── DATA RECORDS ──

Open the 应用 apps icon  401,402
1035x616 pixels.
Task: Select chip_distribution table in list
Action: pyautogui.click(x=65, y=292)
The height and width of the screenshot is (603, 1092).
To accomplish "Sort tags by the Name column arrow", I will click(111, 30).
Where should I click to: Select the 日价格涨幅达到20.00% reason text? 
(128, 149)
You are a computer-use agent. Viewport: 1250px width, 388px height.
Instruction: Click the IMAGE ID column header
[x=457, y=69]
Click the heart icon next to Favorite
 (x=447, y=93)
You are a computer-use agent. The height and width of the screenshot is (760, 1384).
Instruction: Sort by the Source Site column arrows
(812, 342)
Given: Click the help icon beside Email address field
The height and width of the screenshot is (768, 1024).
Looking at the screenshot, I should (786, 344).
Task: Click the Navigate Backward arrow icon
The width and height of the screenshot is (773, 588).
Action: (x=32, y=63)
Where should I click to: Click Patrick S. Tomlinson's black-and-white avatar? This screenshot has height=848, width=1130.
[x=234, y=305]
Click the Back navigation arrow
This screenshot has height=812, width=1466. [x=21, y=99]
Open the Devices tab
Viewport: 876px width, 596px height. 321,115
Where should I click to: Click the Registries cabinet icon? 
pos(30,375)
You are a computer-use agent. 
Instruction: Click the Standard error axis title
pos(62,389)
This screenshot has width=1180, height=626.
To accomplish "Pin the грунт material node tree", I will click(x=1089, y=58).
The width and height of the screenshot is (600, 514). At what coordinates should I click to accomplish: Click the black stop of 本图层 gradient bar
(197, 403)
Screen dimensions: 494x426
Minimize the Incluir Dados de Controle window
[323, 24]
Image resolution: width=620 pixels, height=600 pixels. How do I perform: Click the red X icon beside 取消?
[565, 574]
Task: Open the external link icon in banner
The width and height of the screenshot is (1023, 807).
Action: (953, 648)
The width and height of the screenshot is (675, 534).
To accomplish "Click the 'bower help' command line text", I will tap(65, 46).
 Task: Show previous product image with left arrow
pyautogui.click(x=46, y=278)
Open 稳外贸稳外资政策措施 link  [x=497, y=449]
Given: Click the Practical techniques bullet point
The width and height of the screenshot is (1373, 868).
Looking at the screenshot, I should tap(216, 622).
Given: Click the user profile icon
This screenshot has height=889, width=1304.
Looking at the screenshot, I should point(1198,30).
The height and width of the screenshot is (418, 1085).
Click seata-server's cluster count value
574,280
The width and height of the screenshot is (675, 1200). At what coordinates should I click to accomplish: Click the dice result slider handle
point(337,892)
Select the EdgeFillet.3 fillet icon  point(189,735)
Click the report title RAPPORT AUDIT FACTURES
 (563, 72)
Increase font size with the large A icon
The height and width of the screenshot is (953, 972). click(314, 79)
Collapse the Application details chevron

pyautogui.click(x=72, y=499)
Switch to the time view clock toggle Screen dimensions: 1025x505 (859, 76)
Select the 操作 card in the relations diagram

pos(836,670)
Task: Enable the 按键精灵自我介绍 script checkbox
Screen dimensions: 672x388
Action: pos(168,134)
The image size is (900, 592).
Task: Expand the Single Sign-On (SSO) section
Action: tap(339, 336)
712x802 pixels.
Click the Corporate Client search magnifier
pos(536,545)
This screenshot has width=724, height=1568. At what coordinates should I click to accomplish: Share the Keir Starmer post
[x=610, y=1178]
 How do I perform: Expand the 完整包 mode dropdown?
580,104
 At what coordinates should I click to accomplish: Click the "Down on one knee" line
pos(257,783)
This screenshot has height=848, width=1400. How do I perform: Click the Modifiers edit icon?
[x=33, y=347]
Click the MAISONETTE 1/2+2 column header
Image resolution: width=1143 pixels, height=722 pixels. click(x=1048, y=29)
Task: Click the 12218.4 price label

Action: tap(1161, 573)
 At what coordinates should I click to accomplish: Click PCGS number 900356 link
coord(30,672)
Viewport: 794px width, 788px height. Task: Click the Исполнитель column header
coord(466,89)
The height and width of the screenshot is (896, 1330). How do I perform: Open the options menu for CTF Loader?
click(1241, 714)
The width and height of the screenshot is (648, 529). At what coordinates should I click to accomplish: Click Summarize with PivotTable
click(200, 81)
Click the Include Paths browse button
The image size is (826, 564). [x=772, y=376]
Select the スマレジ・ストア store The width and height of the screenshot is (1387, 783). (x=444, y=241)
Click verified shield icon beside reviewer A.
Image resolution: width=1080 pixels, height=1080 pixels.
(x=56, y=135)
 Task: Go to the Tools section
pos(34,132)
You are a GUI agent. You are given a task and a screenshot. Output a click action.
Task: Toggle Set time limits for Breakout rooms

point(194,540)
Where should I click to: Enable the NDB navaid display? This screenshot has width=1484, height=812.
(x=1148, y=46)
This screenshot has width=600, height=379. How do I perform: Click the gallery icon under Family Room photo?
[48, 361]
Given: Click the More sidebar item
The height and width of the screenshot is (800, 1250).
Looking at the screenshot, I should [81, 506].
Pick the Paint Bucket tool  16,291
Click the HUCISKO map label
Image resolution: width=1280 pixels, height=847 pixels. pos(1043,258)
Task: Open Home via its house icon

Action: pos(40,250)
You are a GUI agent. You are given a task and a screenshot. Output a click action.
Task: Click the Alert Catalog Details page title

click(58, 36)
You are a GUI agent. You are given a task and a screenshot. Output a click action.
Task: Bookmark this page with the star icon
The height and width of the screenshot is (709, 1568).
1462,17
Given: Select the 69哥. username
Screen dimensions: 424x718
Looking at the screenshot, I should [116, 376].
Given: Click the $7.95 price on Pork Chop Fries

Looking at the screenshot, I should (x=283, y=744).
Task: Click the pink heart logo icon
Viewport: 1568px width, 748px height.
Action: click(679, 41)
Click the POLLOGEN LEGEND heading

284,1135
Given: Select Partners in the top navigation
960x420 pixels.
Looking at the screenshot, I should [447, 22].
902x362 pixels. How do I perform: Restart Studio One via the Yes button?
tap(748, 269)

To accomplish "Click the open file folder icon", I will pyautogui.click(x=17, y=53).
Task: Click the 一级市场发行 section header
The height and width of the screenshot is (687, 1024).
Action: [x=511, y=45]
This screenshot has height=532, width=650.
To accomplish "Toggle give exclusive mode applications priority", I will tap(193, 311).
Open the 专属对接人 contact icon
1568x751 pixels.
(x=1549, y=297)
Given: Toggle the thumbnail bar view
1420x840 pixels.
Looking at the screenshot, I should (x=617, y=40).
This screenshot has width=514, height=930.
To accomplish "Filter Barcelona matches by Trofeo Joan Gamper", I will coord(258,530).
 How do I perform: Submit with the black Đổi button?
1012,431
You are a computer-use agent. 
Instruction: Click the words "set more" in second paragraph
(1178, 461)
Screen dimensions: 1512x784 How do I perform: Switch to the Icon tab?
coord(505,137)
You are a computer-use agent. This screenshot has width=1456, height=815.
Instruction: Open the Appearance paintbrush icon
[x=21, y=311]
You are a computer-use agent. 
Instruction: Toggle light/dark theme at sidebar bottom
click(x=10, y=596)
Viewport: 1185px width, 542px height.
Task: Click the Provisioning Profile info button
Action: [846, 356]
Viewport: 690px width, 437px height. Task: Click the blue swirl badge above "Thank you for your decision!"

───

PROBLEM STATEMENT: Repeat every record above. Each one must match exactly.

EXPECTED OUTPUT:
Open the 应用 apps icon  401,402
1035x616 pixels.
Task: Select chip_distribution table in list
Action: pyautogui.click(x=65, y=292)
The height and width of the screenshot is (603, 1092).
To accomplish "Sort tags by the Name column arrow", I will click(111, 30).
Where should I click to: Select the 日价格涨幅达到20.00% reason text? 
(128, 149)
You are a computer-use agent. Viewport: 1250px width, 388px height.
Instruction: Click the IMAGE ID column header
[x=457, y=69]
Click the heart icon next to Favorite
 (x=447, y=93)
You are a computer-use agent. The height and width of the screenshot is (760, 1384).
Instruction: Sort by the Source Site column arrows
(812, 342)
Given: Click the help icon beside Email address field
The height and width of the screenshot is (768, 1024).
Looking at the screenshot, I should (786, 344).
Task: Click the Navigate Backward arrow icon
The width and height of the screenshot is (773, 588).
Action: (x=32, y=63)
Where should I click to: Click Patrick S. Tomlinson's black-and-white avatar? This screenshot has height=848, width=1130.
[x=234, y=305]
Click the Back navigation arrow
This screenshot has height=812, width=1466. [x=21, y=99]
Open the Devices tab
Viewport: 876px width, 596px height. 321,115
Where should I click to: Click the Registries cabinet icon? 
pos(30,375)
You are a computer-use agent. 
Instruction: Click the Standard error axis title
pos(62,389)
This screenshot has width=1180, height=626.
To accomplish "Pin the грунт material node tree", I will click(x=1089, y=58).
The width and height of the screenshot is (600, 514). At what coordinates should I click to accomplish: Click the black stop of 本图层 gradient bar
(197, 403)
Screen dimensions: 494x426
Minimize the Incluir Dados de Controle window
[323, 24]
Image resolution: width=620 pixels, height=600 pixels. How do I perform: Click the red X icon beside 取消?
[565, 574]
Task: Open the external link icon in banner
The width and height of the screenshot is (1023, 807).
Action: (953, 648)
The width and height of the screenshot is (675, 534).
To accomplish "Click the 'bower help' command line text", I will tap(65, 46).
 Task: Show previous product image with left arrow
pyautogui.click(x=46, y=278)
Open 稳外贸稳外资政策措施 link  [x=497, y=449]
Given: Click the Practical techniques bullet point
The width and height of the screenshot is (1373, 868).
Looking at the screenshot, I should tap(216, 622).
Given: Click the user profile icon
This screenshot has height=889, width=1304.
Looking at the screenshot, I should point(1198,30).
The height and width of the screenshot is (418, 1085).
Click seata-server's cluster count value
574,280
The width and height of the screenshot is (675, 1200). At what coordinates should I click to accomplish: Click the dice result slider handle
point(337,892)
Select the EdgeFillet.3 fillet icon  point(189,735)
Click the report title RAPPORT AUDIT FACTURES
 (563, 72)
Increase font size with the large A icon
The height and width of the screenshot is (953, 972). click(314, 79)
Collapse the Application details chevron

pyautogui.click(x=72, y=499)
Switch to the time view clock toggle Screen dimensions: 1025x505 (859, 76)
Select the 操作 card in the relations diagram

pos(836,670)
Task: Enable the 按键精灵自我介绍 script checkbox
Screen dimensions: 672x388
Action: pos(168,134)
The image size is (900, 592).
Task: Expand the Single Sign-On (SSO) section
Action: tap(339, 336)
712x802 pixels.
Click the Corporate Client search magnifier
pos(536,545)
This screenshot has width=724, height=1568. At what coordinates should I click to accomplish: Share the Keir Starmer post
[x=610, y=1178]
 How do I perform: Expand the 完整包 mode dropdown?
580,104
 At what coordinates should I click to accomplish: Click the "Down on one knee" line
pos(257,783)
This screenshot has height=848, width=1400. How do I perform: Click the Modifiers edit icon?
[x=33, y=347]
Click the MAISONETTE 1/2+2 column header
Image resolution: width=1143 pixels, height=722 pixels. click(x=1048, y=29)
Task: Click the 12218.4 price label

Action: tap(1161, 573)
 At what coordinates should I click to accomplish: Click PCGS number 900356 link
coord(30,672)
Viewport: 794px width, 788px height. Task: Click the Исполнитель column header
coord(466,89)
The height and width of the screenshot is (896, 1330). How do I perform: Open the options menu for CTF Loader?
click(1241, 714)
The width and height of the screenshot is (648, 529). At what coordinates should I click to accomplish: Click Summarize with PivotTable
click(200, 81)
Click the Include Paths browse button
The image size is (826, 564). [x=772, y=376]
Select the スマレジ・ストア store The width and height of the screenshot is (1387, 783). (x=444, y=241)
Click verified shield icon beside reviewer A.
Image resolution: width=1080 pixels, height=1080 pixels.
(x=56, y=135)
 Task: Go to the Tools section
pos(34,132)
You are a GUI agent. You are given a task and a screenshot. Output a click action.
Task: Toggle Set time limits for Breakout rooms

point(194,540)
Where should I click to: Enable the NDB navaid display? This screenshot has width=1484, height=812.
(x=1148, y=46)
This screenshot has width=600, height=379. How do I perform: Click the gallery icon under Family Room photo?
[48, 361]
Given: Click the More sidebar item
The height and width of the screenshot is (800, 1250).
Looking at the screenshot, I should [81, 506].
Pick the Paint Bucket tool  16,291
Click the HUCISKO map label
Image resolution: width=1280 pixels, height=847 pixels. pos(1043,258)
Task: Open Home via its house icon

Action: pos(40,250)
You are a GUI agent. You are given a task and a screenshot. Output a click action.
Task: Click the Alert Catalog Details page title

click(58, 36)
You are a GUI agent. You are given a task and a screenshot. Output a click action.
Task: Bookmark this page with the star icon
The height and width of the screenshot is (709, 1568).
1462,17
Given: Select the 69哥. username
Screen dimensions: 424x718
Looking at the screenshot, I should [116, 376].
Given: Click the $7.95 price on Pork Chop Fries

Looking at the screenshot, I should (x=283, y=744).
Task: Click the pink heart logo icon
Viewport: 1568px width, 748px height.
Action: click(679, 41)
Click the POLLOGEN LEGEND heading

284,1135
Given: Select Partners in the top navigation
960x420 pixels.
Looking at the screenshot, I should [447, 22].
902x362 pixels. How do I perform: Restart Studio One via the Yes button?
tap(748, 269)

To accomplish "Click the open file folder icon", I will pyautogui.click(x=17, y=53).
Task: Click the 一级市场发行 section header
The height and width of the screenshot is (687, 1024).
Action: [x=511, y=45]
This screenshot has height=532, width=650.
To accomplish "Toggle give exclusive mode applications priority", I will tap(193, 311).
Open the 专属对接人 contact icon
1568x751 pixels.
(x=1549, y=297)
Given: Toggle the thumbnail bar view
1420x840 pixels.
Looking at the screenshot, I should (x=617, y=40).
This screenshot has width=514, height=930.
To accomplish "Filter Barcelona matches by Trofeo Joan Gamper", I will coord(258,530).
 How do I perform: Submit with the black Đổi button?
1012,431
You are a computer-use agent. 
Instruction: Click the words "set more" in second paragraph
(1178, 461)
Screen dimensions: 1512x784 How do I perform: Switch to the Icon tab?
coord(505,137)
You are a computer-use agent. This screenshot has width=1456, height=815.
Instruction: Open the Appearance paintbrush icon
[x=21, y=311]
You are a computer-use agent. 
Instruction: Toggle light/dark theme at sidebar bottom
click(x=10, y=596)
Viewport: 1185px width, 542px height.
Task: Click the Provisioning Profile info button
Action: [846, 356]
Viewport: 690px width, 437px height. Task: Click the blue swirl badge above "Thank you for your decision!"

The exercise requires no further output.